== What you need to do ==
Each record is to be written out exactly as it appears.

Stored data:

● ● ● ● ●

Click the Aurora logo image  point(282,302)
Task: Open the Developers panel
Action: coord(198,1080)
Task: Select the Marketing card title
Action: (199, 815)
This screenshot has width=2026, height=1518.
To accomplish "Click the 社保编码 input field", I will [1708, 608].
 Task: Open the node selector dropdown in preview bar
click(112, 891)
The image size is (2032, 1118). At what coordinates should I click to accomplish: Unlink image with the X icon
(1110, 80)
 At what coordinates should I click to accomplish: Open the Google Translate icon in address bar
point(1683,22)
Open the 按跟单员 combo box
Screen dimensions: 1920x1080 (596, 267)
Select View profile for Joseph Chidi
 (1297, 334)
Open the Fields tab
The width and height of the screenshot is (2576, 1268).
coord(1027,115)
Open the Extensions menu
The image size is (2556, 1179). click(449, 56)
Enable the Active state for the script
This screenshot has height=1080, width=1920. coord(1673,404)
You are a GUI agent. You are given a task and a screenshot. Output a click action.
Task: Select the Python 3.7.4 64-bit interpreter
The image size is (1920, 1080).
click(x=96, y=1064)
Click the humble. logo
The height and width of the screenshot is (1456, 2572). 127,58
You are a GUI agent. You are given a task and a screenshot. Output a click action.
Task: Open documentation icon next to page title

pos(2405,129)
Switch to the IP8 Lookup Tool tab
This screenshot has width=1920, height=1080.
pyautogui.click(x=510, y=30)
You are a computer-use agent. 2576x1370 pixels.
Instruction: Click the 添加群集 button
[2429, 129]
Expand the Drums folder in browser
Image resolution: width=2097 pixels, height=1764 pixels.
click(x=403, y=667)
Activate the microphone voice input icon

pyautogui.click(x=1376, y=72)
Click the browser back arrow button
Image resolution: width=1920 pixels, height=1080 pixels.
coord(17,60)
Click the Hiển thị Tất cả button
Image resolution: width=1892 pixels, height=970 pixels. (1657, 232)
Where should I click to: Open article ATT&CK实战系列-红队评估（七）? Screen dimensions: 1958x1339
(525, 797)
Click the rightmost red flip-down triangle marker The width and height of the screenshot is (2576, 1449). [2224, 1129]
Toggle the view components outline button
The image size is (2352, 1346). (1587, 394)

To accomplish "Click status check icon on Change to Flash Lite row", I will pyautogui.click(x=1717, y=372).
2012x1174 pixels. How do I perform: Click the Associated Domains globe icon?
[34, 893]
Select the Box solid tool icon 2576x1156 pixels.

● ● ● ● ●

== Solution to this problem ==
Click the Aurora logo image  point(282,302)
Task: Open the Developers panel
Action: coord(198,1080)
Task: Select the Marketing card title
Action: (199, 815)
This screenshot has width=2026, height=1518.
To accomplish "Click the 社保编码 input field", I will [1708, 608].
 Task: Open the node selector dropdown in preview bar
click(112, 891)
The image size is (2032, 1118). At what coordinates should I click to accomplish: Unlink image with the X icon
(1110, 80)
 At what coordinates should I click to accomplish: Open the Google Translate icon in address bar
point(1683,22)
Open the 按跟单员 combo box
Screen dimensions: 1920x1080 (596, 267)
Select View profile for Joseph Chidi
 (1297, 334)
Open the Fields tab
The width and height of the screenshot is (2576, 1268).
coord(1027,115)
Open the Extensions menu
The image size is (2556, 1179). click(449, 56)
Enable the Active state for the script
This screenshot has height=1080, width=1920. coord(1673,404)
You are a GUI agent. You are given a task and a screenshot. Output a click action.
Task: Select the Python 3.7.4 64-bit interpreter
The image size is (1920, 1080).
click(x=96, y=1064)
Click the humble. logo
The height and width of the screenshot is (1456, 2572). 127,58
You are a GUI agent. You are given a task and a screenshot. Output a click action.
Task: Open documentation icon next to page title

pos(2405,129)
Switch to the IP8 Lookup Tool tab
This screenshot has width=1920, height=1080.
pyautogui.click(x=510, y=30)
You are a computer-use agent. 2576x1370 pixels.
Instruction: Click the 添加群集 button
[2429, 129]
Expand the Drums folder in browser
Image resolution: width=2097 pixels, height=1764 pixels.
click(x=403, y=667)
Activate the microphone voice input icon

pyautogui.click(x=1376, y=72)
Click the browser back arrow button
Image resolution: width=1920 pixels, height=1080 pixels.
coord(17,60)
Click the Hiển thị Tất cả button
Image resolution: width=1892 pixels, height=970 pixels. (1657, 232)
Where should I click to: Open article ATT&CK实战系列-红队评估（七）? Screen dimensions: 1958x1339
(525, 797)
Click the rightmost red flip-down triangle marker The width and height of the screenshot is (2576, 1449). [2224, 1129]
Toggle the view components outline button
The image size is (2352, 1346). (1587, 394)

To accomplish "Click status check icon on Change to Flash Lite row", I will pyautogui.click(x=1717, y=372).
2012x1174 pixels. How do I perform: Click the Associated Domains globe icon?
[34, 893]
Select the Box solid tool icon 2576x1156 pixels.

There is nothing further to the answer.